Hoquiam Farmers Market News – Turkey Day Edition

Have you ever noticed how set in stone most of us are when planning the dishes for Thanksgiving?  The cook may be wanting to try a new recipe, but as soon as it is mentioned, the troops start their whining- they want the dressing just like it’s always been made, the same sauces, and yams even if they just sit there uneaten.   The dish which puzzles me the most?   Green Bean Casserole.   There isn’t any middle ground here.  Either you love it or you hate it.  I’m hesitant to let you know where I stand.  Let’s just say that anything made with canned soup is not welcome on my plate.  How did this get to be a tradition??  I can just see a Pilgrim ancestor  proudly bringing this to the big feast.  The other guests, trying to be discreet, not wishing to offend, but knowing that whatever that was, they couldn’t eat it.  Thanksgiving could not have survived all these centuries, because the non-eaters of green bean casserole would have pretended to have another social engagement the next year.
I’m just saying, use good judgement, know your friends tastes.  Some folks like mincemeat pie, others must have pumpkin.  Maybe you’ve been invited to share Thanksgiving at someone’s home.  Need a hostess gift for the occasion?  Our Sara is a wizard with soaps, lotions, potions, essential oils and such things.  The sort of special indulgence item that we seldom buy for ourselves, but should!  Her handmade bars of soap are the perfect gift, and are on special, 4 very large bars for $30.00.  This way you can share 2 as a hostess gift and keep two for yourself.  
Candles are always a welcome treat, especially when they are pure beeswax- the kind our pilgrim ancestors would have prized most highly.  These burn so clean and last such a long time.  My favorites are the ones shaped like little bee skeps.  Jenny has all sorts, shapes, and sizes.  Most of hers are unscented, which I particularly appreciate.  
When you visit The Market, be sure to make an immediate left turn when you come thru the door.  Stop in front of Fran’s Jewelry booth and allow yourself a few moments to simply stare in wonder!   Fran has created a fantasy wonderland, so enchanting and captivating that it deserves applause.  Once you’ve indulged in gasping over the beauty of things like the lichen-draped tree which softly shelters the other-worldly treasures within, enter the fairy kingdom and give yourself over to the wonderment of her creations.  Fran uses all manner of stones and beads to weave necklaces and earrings that appear to have sprung from Mother Nature’s own jewel box.  
If Friday finds you ready to burst into Christmas mode, our first Christmas trees are being chopped early Friday morning!  
You may want to get a start on your card-writing, and Corinna brought her boxed and single Christmas cards to us this week!  They’re wonderful!!  Corinna has a joyful artistic style that I find irresistible-bright colors, swooping lines- they will bring happiness to each person fortunate enough to receive one!
Remember our special extended open days!  We’ll be home with our families on Thursday ( Nancy may sleep the entire day) and we all wish you the very finest and most loving Thanksgiving. .  If you’re driving somewhere, be extra careful.  You and yours are far to precious to be in too much of a hurry.  The turkey will wait until you safely arrive.
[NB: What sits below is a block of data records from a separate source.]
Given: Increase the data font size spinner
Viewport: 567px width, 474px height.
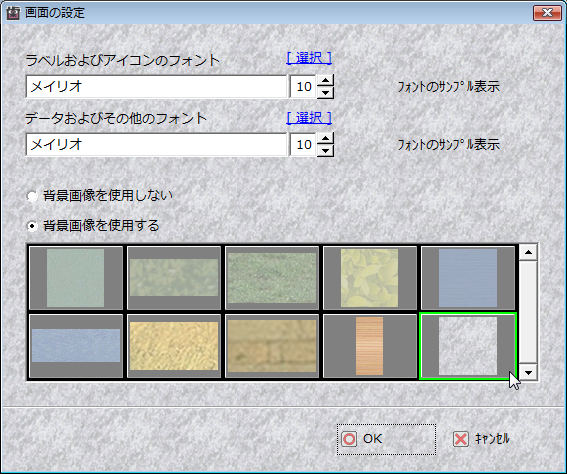Looking at the screenshot, I should click(325, 138).
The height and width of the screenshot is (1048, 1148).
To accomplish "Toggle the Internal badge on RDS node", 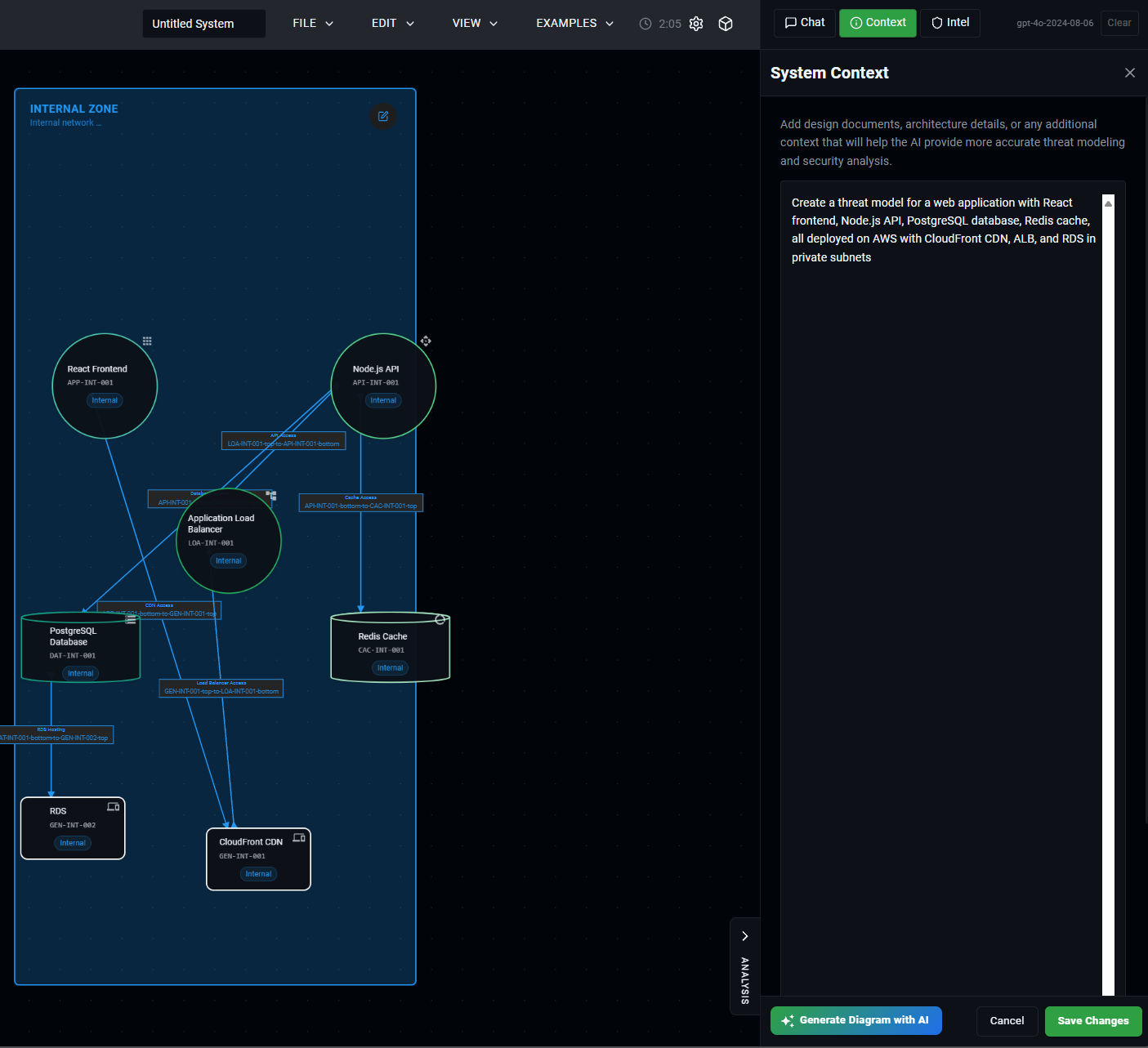I will pos(73,842).
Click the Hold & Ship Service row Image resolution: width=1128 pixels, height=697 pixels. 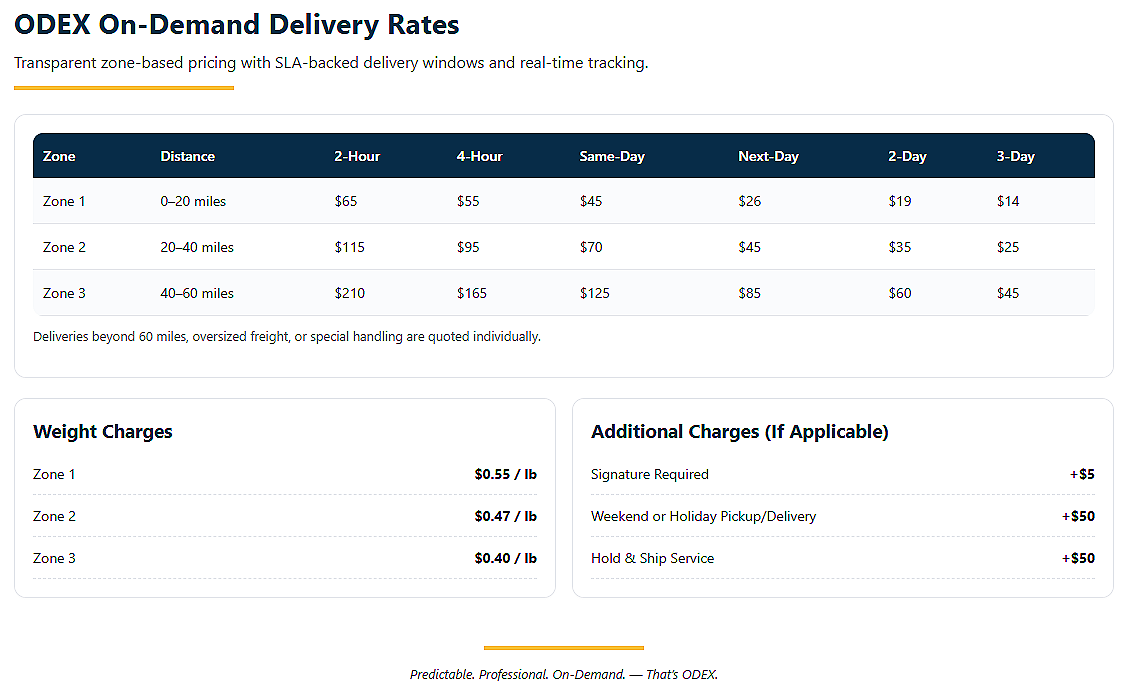(x=842, y=558)

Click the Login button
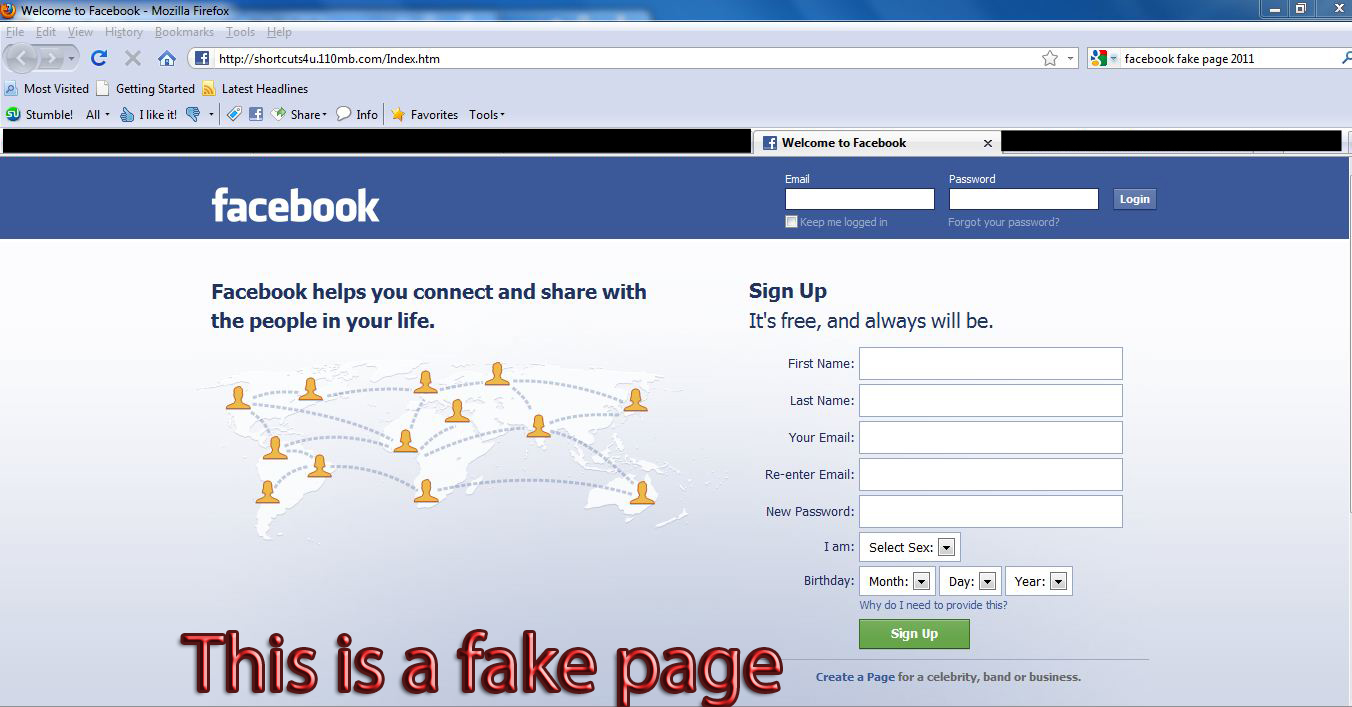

Recipe : White Chocolate Mashed Potatoes

by Chef Jess Owen
Makes 8 servings.

3 pounds yellow-fleshed potatoes, peeled
1 ½ ounces white chocolate, chopped
¾ teaspoon salt
6 dashes hot red pepper sauce, such as Tabasco sauce
1 ½ cups heavy cream

Place the potatoes in a large pot, cover with cool water to a depth of 2 inches, and bring to a simmer over high heat. Reduce the heat and simmer until tender when pierced with a fork, about 25 minutes. Drain in a colander set in the sink and return the potatoes to the pan.

Add the white chocolate to the still-hot potatoes; stir until the white chocolate starts to melt. Stir in the salt and hot red pepper sauce. Use an electric mixer at medium-low speed to mash the potatoes slightly. Pour in the heavy cream and continue mixing until creamy, about 1 minute. Serve at once.